Jim Gray, Philosopher King of Skateboarding
I’ve known Jim Gray for something like seven years. He was this guy that I met at the Oregon Trifecta. I saw him ripping up Lincoln City and talking the whole time he skated. Then, I ran into him at a restaurant and we had this really wonderful conversation about skatepark design. After that, I’ve always thought of Jim as a kindred soul and there are a lot of folks who do.
Jim has theories. At first, you tend to be skeptical, but the more he talks and the more you think about it. You end up figuring that “Jim Gray guy” has really got something there.

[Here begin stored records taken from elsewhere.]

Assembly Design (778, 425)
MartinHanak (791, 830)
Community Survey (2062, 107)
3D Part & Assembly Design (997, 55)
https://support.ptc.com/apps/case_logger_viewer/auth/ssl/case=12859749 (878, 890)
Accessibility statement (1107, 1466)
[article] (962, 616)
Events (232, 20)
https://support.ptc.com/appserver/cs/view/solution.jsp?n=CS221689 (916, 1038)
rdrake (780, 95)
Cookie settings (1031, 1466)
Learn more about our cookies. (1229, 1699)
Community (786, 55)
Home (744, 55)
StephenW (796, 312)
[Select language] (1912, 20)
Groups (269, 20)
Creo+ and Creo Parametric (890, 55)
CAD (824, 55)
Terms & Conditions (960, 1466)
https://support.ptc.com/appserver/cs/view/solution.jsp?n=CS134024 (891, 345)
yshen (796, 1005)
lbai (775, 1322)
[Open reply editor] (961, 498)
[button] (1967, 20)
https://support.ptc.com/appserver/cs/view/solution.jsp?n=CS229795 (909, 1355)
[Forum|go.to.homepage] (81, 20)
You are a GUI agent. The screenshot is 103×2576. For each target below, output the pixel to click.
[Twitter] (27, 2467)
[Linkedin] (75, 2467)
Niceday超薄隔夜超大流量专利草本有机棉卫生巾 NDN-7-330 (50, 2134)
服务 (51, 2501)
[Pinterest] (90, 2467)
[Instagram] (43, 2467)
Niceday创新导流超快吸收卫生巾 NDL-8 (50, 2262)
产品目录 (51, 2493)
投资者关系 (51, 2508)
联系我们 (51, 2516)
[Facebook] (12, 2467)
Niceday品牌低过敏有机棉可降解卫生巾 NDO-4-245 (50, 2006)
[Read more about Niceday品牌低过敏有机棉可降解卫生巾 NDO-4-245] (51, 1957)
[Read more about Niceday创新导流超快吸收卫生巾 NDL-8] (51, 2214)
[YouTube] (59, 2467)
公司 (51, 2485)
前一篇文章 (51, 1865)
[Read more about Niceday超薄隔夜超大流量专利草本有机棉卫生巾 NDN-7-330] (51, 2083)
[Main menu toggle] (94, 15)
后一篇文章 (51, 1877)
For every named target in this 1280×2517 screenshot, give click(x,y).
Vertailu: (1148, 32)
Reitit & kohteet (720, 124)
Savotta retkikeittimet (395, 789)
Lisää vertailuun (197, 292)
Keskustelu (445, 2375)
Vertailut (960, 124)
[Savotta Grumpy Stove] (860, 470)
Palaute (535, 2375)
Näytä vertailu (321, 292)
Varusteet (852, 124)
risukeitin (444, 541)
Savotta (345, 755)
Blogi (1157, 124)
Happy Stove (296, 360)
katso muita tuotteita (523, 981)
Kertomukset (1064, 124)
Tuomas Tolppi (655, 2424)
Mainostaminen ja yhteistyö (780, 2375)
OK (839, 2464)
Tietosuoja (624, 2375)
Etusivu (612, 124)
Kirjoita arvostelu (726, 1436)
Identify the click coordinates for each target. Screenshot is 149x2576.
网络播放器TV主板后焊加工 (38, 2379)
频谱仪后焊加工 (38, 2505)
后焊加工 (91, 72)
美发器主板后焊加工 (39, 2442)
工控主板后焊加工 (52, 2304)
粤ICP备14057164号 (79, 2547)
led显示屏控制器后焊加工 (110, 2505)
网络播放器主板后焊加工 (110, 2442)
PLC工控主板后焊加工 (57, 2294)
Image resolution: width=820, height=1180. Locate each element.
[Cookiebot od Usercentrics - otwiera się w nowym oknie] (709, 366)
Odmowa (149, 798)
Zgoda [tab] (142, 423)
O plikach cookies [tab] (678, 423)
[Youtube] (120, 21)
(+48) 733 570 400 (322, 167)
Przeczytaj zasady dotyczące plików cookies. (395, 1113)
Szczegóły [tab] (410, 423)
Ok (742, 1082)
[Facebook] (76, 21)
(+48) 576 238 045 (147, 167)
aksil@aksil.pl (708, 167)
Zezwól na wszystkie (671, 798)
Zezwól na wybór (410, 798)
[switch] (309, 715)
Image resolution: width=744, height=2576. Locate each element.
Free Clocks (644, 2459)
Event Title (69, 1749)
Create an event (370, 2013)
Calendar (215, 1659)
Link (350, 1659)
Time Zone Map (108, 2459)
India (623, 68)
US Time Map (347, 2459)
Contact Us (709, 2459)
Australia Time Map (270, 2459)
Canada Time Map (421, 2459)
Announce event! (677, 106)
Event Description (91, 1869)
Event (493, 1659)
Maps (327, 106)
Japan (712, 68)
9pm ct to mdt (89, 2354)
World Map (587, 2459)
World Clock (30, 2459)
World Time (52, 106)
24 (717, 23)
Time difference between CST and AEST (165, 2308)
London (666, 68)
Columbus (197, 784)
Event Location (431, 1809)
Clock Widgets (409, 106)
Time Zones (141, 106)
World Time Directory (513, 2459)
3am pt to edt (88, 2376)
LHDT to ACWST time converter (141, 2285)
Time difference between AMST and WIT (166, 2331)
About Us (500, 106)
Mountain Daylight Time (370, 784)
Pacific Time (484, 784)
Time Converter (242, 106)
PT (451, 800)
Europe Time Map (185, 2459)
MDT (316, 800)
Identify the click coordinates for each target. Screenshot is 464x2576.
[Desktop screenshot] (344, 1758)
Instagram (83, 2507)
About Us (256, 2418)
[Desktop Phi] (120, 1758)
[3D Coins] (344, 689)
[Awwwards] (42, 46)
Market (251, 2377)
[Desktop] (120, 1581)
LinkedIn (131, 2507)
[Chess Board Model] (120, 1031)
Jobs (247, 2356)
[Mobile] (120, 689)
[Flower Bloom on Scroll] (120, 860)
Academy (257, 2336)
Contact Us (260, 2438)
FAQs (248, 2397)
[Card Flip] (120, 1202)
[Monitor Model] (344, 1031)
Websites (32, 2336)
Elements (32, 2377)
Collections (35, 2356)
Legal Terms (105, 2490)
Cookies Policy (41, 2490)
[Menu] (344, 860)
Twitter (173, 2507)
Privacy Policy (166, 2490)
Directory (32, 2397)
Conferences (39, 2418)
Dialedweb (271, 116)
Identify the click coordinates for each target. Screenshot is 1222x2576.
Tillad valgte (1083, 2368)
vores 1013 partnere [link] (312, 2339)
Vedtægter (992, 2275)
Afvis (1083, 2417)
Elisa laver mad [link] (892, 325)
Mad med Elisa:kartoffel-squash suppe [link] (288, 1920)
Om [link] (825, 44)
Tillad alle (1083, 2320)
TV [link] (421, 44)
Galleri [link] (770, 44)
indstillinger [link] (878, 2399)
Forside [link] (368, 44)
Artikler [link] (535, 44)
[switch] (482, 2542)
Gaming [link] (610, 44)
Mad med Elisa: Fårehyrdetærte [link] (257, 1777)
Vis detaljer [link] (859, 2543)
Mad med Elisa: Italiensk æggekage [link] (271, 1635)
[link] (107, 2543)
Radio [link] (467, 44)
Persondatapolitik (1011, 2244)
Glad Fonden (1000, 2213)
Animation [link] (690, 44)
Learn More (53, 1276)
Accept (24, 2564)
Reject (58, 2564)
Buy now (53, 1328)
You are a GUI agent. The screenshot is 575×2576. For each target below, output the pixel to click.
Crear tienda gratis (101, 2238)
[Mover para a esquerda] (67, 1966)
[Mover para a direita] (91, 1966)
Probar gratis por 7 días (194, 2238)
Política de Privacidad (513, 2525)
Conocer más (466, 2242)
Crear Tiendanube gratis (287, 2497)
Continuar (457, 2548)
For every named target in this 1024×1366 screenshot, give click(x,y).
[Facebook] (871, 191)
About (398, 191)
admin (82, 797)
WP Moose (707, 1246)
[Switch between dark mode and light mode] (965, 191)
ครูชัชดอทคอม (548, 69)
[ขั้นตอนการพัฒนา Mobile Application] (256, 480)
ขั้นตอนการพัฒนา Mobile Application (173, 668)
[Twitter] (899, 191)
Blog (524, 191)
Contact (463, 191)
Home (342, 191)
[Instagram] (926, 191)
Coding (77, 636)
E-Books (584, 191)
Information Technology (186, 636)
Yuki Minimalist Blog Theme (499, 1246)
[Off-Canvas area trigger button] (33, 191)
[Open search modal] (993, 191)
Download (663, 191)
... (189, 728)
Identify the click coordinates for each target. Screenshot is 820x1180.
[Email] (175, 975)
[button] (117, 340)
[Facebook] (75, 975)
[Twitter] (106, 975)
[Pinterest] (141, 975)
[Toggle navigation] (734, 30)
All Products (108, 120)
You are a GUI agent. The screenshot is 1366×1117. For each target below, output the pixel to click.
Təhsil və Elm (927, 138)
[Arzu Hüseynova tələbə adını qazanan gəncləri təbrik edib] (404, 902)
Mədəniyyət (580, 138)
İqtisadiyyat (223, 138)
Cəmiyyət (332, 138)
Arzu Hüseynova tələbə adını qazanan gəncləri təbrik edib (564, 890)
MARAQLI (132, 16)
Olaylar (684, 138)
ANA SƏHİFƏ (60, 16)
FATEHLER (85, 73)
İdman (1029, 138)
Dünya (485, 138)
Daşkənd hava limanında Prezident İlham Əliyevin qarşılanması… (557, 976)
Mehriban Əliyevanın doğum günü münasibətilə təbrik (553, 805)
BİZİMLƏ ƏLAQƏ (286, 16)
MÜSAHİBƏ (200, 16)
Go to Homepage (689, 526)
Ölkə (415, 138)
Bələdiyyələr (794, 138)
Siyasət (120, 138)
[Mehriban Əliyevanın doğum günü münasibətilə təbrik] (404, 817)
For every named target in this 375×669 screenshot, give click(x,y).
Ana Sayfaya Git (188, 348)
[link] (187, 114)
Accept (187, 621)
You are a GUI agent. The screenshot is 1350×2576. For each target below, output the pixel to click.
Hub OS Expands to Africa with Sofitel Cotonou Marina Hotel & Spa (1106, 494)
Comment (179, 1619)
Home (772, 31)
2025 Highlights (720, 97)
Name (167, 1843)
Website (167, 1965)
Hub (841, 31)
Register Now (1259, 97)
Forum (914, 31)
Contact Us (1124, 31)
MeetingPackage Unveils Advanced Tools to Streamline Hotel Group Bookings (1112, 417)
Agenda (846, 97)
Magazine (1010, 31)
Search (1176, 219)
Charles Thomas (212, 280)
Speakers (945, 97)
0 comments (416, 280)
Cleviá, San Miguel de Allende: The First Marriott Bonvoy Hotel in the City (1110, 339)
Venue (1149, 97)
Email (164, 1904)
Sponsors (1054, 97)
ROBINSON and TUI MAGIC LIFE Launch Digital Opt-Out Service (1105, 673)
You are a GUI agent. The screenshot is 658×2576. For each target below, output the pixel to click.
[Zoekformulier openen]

Jim was a pro skater in the 80’s. We saw a picture of him at the original Upland skatepark in the pipe past three quarters, that kind of skater. And then he ran Acme and Scarecrow skateboards for years, really legendary wood. They’re great decks if you ever chance to find one. My friend, Amelia Brodka, rode for Scarecrow for a few years. Now, he runs Inkgenda, making stickers for just about everyone.
On our most recent visit to see Jim, Amelia and I talked about where we’d just skated which included the Berrics and Baldy Pipeline. We talked about skateboard wheels and the Orange County Skateboard League, an organization that Jim helped to start.
Jim had a couple friends hanging out, skating. They were from Texas, Jake Kirby and Heath Cherryhomes. They told great stories about where they’d skated. And when we mentioned that we’d been skated with a guy from Houston, where Heath is from, he asked who it was. And, of course, Heath had skated with our young friend. Sometimes everything comes around like that.
The thing about Jim is that he’s a great guy. Being around him makes you feel better about life and always makes you want to head out skateboarding again. I guess everyone needs someone like Jim who finds the light in everything and most everyone.